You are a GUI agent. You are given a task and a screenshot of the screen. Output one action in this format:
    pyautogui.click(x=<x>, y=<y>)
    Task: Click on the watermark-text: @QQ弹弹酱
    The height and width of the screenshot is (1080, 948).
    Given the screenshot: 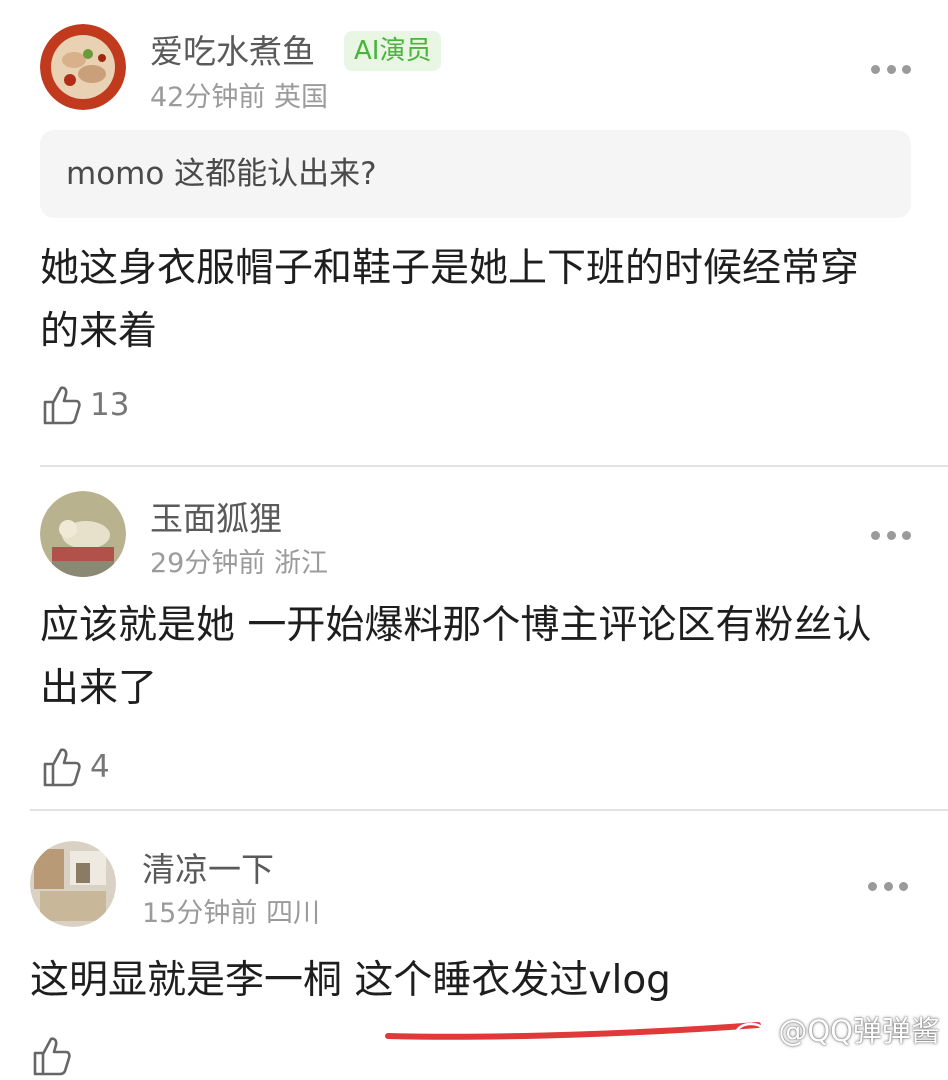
####################
• [The task]
Return the entries above word for word, line by line, and leave out the picture.

• [Completed exercise]
You are a GUI agent. You are given a task and a screenshot of the screen. Output one action in this format:
    pyautogui.click(x=<x>, y=<y>)
    Task: Click on the watermark-text: @QQ弹弹酱
    The height and width of the screenshot is (1080, 948).
    Given the screenshot: 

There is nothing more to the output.